Pobláronse de curiosos mástiles y vergas, y trataron de acercarse en aquella dirección al objeto de tan largos y costosos anhelos.
La luz de la mañana disipó por segunda vez esperanzas tan fugaces.
Las dudas de Colón sobre la fidelidad de Pinzón cobraron cuerpo con los hechos desarrollados en este día, 25 de septiembre. Y por motivos bien aparentes.
Hemos visto al Almirante pedir imperiosamente a Pinzón el mapa que espontáneamente le había prestado. ¿Qué había ocurrido para tal variación de conducta?
Los temores de que eran presa ya la mayor parte de los tripulantes, parecían haberse reunido todos en Rodrigo Sebástez, que, además de los motivos de sus compañeros, sentía en su alma los ecos de su última conversación con Simeón el judío. ¿Qué sería de él y de cuantos acompañaban a Colón en aquellas regiones si, como él tenía por seguro, las abandonaba Martín Alonso, la providencia de Palos? Nunca se había fijado, hasta aquel día, en los envíos que Colón hacía al jefe de la Pinta casi diariamente.
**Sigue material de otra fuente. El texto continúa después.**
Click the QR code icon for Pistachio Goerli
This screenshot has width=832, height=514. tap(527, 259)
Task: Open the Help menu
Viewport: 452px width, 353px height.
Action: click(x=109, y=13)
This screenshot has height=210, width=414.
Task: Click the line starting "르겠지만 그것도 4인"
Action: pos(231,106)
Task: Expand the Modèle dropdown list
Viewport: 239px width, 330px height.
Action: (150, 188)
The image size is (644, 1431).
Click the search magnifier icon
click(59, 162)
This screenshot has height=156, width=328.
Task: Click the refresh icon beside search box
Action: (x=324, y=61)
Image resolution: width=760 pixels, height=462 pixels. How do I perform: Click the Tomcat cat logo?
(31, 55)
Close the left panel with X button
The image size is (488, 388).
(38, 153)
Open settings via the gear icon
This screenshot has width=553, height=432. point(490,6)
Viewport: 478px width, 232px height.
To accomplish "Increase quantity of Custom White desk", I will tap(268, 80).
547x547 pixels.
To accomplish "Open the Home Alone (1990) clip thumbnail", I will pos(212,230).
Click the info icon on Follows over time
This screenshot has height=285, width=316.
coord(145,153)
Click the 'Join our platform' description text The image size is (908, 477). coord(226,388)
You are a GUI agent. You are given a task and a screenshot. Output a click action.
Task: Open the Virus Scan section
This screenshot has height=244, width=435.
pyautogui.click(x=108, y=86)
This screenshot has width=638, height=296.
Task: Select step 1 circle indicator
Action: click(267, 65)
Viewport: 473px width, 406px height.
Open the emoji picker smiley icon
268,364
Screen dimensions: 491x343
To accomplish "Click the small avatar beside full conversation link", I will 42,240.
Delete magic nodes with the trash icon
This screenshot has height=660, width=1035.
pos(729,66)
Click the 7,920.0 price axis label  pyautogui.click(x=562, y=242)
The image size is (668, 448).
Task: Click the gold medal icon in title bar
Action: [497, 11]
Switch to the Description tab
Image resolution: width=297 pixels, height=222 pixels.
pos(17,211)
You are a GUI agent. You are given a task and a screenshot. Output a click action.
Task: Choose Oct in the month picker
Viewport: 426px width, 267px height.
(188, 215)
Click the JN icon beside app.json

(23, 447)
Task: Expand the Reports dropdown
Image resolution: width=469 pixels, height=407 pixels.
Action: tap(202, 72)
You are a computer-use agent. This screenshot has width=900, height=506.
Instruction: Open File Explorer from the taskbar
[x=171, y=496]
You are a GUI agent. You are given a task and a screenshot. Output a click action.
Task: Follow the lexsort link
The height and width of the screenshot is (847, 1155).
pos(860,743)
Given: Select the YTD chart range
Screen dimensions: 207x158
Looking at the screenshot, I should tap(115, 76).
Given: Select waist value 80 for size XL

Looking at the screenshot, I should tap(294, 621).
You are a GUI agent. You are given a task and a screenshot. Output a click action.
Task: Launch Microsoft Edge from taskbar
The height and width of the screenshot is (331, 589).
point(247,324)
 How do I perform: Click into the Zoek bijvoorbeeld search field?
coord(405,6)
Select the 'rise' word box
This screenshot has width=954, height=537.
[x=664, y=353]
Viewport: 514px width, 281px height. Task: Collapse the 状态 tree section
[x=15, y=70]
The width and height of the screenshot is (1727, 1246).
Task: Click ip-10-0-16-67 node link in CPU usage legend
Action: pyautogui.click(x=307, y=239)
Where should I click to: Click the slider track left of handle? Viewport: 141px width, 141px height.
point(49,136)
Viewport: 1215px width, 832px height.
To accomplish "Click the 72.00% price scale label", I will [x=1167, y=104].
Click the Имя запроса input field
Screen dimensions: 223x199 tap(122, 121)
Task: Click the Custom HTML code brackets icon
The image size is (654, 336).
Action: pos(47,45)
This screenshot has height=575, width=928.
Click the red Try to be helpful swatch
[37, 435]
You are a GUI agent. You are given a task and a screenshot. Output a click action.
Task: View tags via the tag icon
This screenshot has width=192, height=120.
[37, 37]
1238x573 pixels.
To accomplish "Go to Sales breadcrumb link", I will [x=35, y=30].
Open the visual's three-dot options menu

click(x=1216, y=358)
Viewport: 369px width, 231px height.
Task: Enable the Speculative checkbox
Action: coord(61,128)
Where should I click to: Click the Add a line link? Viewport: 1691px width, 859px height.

Pero cuando el propio don Cristóbal le encargó de enrollar el pergamino para arrojarlo a la Pinta, un montón de recuerdos y sentimientos confusos de temor y de rabia embargaron su pecho. Aquel era el mapa que le había pedido Simeón la famosa noche. No sería por mera distracción, cuando tanto tiempo lo tuvo en su poder. Acaso introdujo en él alguna modificación. ¿Habría fabricado una clave secreta con que sólo podría enterarse de su verdadero sentido Rascón? Tal vez las dos cosas.
Todos estos absurdos se agolparon en su mente, y creyéndose, con el miedo que ya de antiguo tenía, definitivamente perdido, decidió confesar cuanto le apesadumbraba a su protector don Cristóbal:
— Un judío sonsacó, por mi medio, de casa de Pinzón ese mapa -le dijo-. No se lo otorguéis. ¿No veis cómo está examinándole con otros compañeros? Tal vez comparen con misterios que les reveló después un judío, y Martín Alonso salga con toda la ganancia.
Mucho extrañaban a Colón aquellas explicaciones, y no podía alcanzar la razón de los temores de Sebástez; mas, desde luego, tuvo por de muy mal agüero que sus papeles hubieran andado en manos de un judío, y pidió que le devolviesen inmediatamente su propiedad.
Cuando al día siguiente, tras segunda noche de ansiedades, se vió burlado asimismo por las palabras de Pinzón referentes al descubrimiento de tierra, casi creyó que aquel engaño repetido estaba motivado por el deseo de desprestigiar la empresa, y comenzó a torturar su corazón el tormento más penoso de cuantos afligen en este mundo: las sospechas de un alma en cuya compañía, sin embargo, se ve uno obligado a vivir.
Bien lo advirtió Martín Alonso en la sequedad con que le ordenó no se adelantara al amanecer ni oscurecer de la carabela almirante; pero era su corazón noble en extremo, y no quiso mortificar a Colón con la indicación de la menor muestra que advirtiese sus ocultos pensamientos. El tiempo se encargaría de deshacer aquella leve nubada.
Todavía hubo muchos que por adquirir la cantidad señalada por los Reyes al primero que descubrieše las nuevas tierras, dieron repetidas veces el grito de ¡Tierra!, pero siempre con la desesperante decepción consiguiente; tanto, que Colón determinó privar del privilegio de opción a aquella recompensa a cuantos una vez se equivocasen turbando la tranquilidad de los tripulantes.